(RECORDS FOR THIS TASK Opens)

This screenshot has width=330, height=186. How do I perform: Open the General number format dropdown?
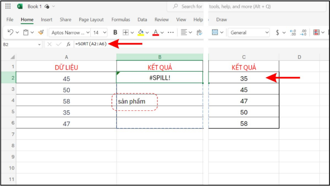point(249,33)
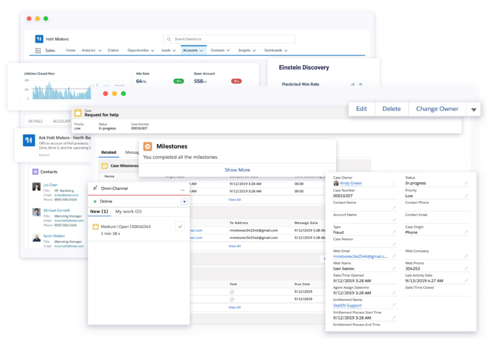Click the App Launcher grid icon
This screenshot has height=339, width=487.
pos(38,50)
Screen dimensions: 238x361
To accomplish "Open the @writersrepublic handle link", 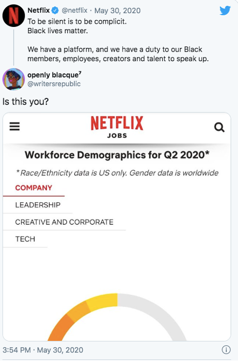I will click(54, 84).
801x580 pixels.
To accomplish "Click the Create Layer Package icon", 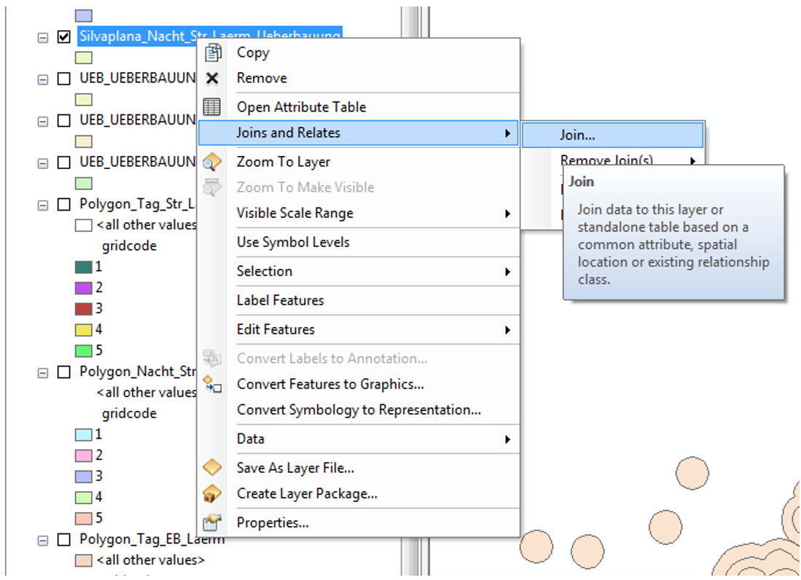I will point(212,493).
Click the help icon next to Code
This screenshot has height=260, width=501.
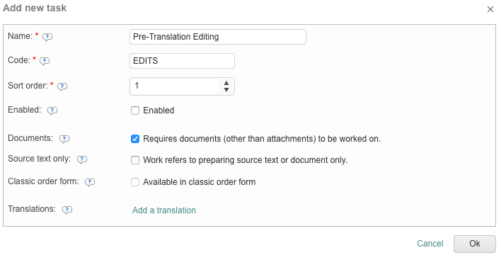[45, 61]

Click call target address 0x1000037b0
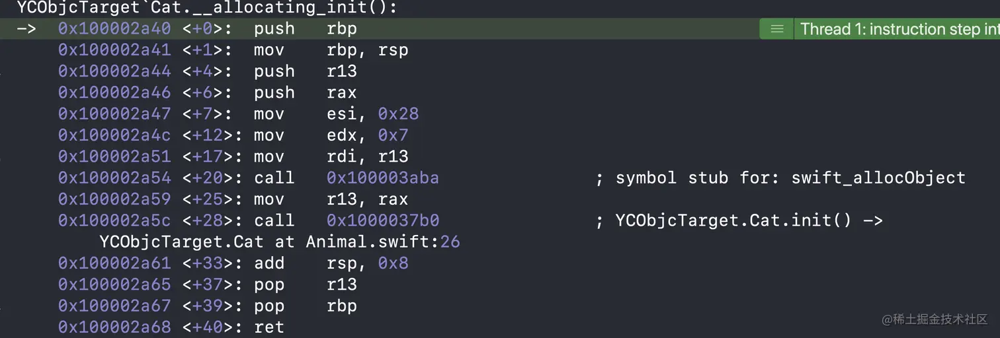coord(382,220)

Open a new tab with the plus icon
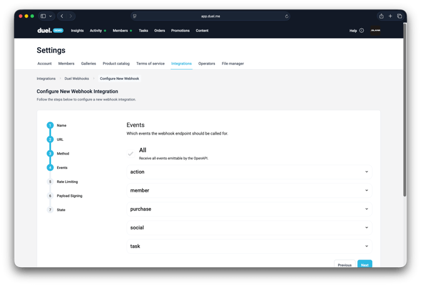pyautogui.click(x=390, y=16)
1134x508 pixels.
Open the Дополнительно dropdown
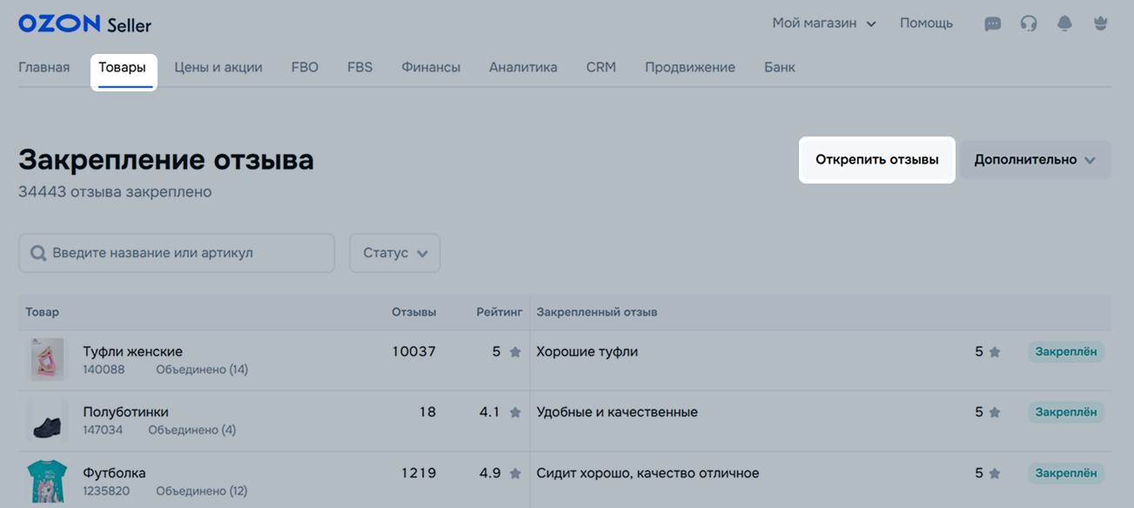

(RECORDS FOR THIS TASK Closes)

### WORK TASK:
Restate word for word, and only, the lines from the line that contains "Click call target address 0x1000037b0" through the end of the data, both included; pictures are not part of the copy.

### RESPONSE BOX:
Click call target address 0x1000037b0
coord(382,220)

Open a new tab with the plus icon
pyautogui.click(x=390, y=16)
1134x508 pixels.
Open the Дополнительно dropdown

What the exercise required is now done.